O fato é que existem gentílicos específicos para determinadas regiões. Desta forma, o gentílico para quem nasce em São Paulo é paulista, já quem nasce no estado de Pernambuco, o gentílico é pernambucano, quem é do Ceará, seu gentílico é cearense. Então, temos sufixos específicos para designar gentílicos, ou adjetivos pátrios, sendo os mais comuns (ano), (ense), (ês) e (ista) este último, no caso dos paulistas, também incomum (entre nações), já que o gentílico paulistano é adotado apenas pelos nativos da capital.
O ponto de conflito, lá no fórum, era o seguinte: deveria o brasileiro ter como gentílico o sufixo (eiro)? Ou seja, na opinião de alguns membros, brasileiro não deveria ser utilizado como gentílico nacional. E, de fato, (eiro) é um sufixo usado para determinar profissões, muitas delas são braçais e serviçais, o trabalhador que trabalha com pedra é o pedreiro, já aquele que trabalha com ferro é o ferreiro. Assim temos o marceneiro, o carpinteiro, funileiro, e por aí em diante. O fato é que (eiro) é, geralmente, determinante de profissões e não de gentílicos.
Mas por que, então, brasileiro? Caros, eis aqui a curiosidade a ser compartilhada com alguns de vocês. Claro, nada relevante, mas a cultura é sempre bem-vinda e cai bem para todos nós. Para quem ainda não sabe, esse termo (brasileiro) tem origem nos primeiros trabalhadores extratores de pau-brasil. Sabemos que foi a primeira grande matéria-prima a ser explorada por Portugal, por essa razão, assim como havia o pedreiro, o ferreiro, o carpinteiro, o brasileiro era, então, reconhecido como o trabalhador que extraía o pau-brasil.

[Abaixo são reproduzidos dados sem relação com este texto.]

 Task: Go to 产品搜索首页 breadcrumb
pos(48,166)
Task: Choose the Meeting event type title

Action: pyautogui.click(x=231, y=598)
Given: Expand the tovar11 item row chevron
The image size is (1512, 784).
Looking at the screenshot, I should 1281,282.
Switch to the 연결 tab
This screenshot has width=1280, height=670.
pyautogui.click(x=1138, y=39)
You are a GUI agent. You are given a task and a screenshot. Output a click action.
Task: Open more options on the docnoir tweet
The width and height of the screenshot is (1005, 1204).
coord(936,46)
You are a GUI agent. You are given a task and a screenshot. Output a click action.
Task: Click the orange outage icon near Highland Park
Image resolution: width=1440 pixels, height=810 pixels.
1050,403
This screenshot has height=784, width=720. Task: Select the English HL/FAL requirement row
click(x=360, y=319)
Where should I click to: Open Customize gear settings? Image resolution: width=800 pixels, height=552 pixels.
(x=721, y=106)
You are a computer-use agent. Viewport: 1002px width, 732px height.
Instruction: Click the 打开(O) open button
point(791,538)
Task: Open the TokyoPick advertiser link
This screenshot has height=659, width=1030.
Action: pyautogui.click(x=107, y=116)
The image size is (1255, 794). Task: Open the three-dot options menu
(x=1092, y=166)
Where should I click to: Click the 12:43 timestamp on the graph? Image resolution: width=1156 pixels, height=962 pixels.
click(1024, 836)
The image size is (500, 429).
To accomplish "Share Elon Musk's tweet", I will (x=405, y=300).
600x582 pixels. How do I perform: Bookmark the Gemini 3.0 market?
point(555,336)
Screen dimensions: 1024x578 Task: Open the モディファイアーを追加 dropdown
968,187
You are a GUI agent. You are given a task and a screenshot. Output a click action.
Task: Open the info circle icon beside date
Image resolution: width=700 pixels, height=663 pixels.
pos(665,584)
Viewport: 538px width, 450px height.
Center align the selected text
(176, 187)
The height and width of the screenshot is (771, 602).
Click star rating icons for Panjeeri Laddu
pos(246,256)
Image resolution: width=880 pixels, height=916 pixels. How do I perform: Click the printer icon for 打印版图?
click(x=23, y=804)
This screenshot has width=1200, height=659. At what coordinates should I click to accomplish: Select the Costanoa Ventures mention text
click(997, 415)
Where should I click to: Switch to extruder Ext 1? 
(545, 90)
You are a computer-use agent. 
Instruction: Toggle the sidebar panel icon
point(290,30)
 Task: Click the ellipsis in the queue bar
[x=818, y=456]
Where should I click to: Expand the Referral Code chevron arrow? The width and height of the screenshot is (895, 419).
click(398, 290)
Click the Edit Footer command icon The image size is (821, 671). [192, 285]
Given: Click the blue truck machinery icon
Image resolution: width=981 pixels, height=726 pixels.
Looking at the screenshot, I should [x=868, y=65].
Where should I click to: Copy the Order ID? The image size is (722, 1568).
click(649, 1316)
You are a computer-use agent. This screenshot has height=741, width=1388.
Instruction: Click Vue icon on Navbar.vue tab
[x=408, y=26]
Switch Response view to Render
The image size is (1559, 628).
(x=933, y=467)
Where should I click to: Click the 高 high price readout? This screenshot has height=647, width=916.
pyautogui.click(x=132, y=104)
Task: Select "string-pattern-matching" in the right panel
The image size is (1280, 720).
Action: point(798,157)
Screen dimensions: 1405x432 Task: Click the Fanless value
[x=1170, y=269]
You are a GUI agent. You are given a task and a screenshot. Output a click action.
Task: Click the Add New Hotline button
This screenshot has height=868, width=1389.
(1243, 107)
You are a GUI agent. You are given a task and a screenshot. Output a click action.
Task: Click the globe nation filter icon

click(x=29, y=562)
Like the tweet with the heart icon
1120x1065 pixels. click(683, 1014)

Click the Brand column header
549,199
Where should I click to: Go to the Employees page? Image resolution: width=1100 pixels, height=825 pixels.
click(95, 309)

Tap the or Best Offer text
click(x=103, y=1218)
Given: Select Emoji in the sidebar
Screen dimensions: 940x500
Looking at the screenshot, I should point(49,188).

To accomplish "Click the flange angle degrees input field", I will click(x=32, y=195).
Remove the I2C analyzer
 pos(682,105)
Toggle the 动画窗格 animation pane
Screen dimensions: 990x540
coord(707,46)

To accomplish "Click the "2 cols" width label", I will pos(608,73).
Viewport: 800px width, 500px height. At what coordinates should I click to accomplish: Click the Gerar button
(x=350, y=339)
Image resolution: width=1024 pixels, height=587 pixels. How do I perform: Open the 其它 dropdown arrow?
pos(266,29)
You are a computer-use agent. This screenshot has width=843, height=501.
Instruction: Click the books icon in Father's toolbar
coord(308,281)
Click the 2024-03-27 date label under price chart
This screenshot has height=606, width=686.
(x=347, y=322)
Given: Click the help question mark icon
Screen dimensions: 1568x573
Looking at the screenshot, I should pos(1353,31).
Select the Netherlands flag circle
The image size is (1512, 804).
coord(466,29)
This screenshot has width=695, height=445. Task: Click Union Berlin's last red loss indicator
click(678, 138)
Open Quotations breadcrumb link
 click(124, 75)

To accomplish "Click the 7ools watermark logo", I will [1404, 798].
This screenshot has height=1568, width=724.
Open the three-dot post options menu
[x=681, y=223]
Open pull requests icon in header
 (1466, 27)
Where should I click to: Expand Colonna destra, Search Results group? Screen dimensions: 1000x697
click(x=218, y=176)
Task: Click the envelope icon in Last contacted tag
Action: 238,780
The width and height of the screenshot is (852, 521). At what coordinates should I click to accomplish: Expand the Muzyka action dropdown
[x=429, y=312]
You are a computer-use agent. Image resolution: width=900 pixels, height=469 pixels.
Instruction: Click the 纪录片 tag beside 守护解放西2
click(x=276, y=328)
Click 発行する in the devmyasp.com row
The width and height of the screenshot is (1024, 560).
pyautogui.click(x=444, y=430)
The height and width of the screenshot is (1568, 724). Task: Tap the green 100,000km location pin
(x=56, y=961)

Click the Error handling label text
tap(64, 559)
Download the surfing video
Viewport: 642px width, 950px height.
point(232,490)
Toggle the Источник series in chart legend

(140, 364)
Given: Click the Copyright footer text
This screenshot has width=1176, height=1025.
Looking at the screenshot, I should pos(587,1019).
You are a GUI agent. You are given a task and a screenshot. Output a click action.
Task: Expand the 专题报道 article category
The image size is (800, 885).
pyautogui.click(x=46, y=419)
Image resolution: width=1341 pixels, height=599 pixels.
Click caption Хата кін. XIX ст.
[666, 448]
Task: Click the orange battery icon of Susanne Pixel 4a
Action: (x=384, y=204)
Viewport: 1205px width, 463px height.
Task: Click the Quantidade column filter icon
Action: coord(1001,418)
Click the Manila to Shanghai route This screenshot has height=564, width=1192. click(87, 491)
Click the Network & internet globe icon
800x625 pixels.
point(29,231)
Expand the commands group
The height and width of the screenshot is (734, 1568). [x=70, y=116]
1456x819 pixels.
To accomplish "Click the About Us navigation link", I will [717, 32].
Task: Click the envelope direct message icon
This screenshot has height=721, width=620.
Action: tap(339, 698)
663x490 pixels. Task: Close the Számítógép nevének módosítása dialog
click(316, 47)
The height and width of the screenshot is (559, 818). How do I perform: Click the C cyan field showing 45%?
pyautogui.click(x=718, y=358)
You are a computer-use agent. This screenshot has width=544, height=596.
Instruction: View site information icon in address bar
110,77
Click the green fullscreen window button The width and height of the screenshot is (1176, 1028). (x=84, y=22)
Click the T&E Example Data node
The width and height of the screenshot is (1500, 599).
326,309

Isso diz muito sobre a nossa formação como povo, isso diz muito sobre nós. Levando ao pé da letra, quando somos denominados como brasileiros, por parte de Portugal, somos, de certo modo, vistos (nas entrelinhas) como serviçais, não como uma nação. Diferente de outros países e seus idiomas, no italiano, por exemplo, somos ‘brasilanos’, no francês, brésilien (brasilienses), no inglês, somos chamados de ‘brazilian’ (no caso, diferente do que muitos pensam, o (Z) não é invenção de inglês, mas uma herança do português antigo, Brasil também era escrito com Z em português). É possível observar que houve uma adaptação, pode-se também dizer um reconhecimento, por parte de outros idiomas, mas Portugal continuou a nos rotular como serviçais “brasileiros”, pessoas inferiores, meros trabalhadores a serviço da coroa.
Penso que os colonizadores portugueses apenas fizeram a sua parte, esperar cair do céu um reconhecimento por parte da Matriz, como identidade, ou valorização nacional/cultural, seria um pouco demais da nossa parte. O que quero dizer é que isso deveria, de fato, ter partido de nós, talvez ao final do século XVIII, ou no início do século XIX, seria o momento mais oportuno, aproveitando toda aquela onda de movimentos libertadores e identidade nacional, como a Inconfidência Mineira, a Conjuração Baiana e a nossa própria Independência em 1822, havia toda uma atmosfera mais apropriada para estabelecer um adjetivo verdadeiramente pátrio, não serviçal, mas sabe-se lá por qual razão, não foi feito.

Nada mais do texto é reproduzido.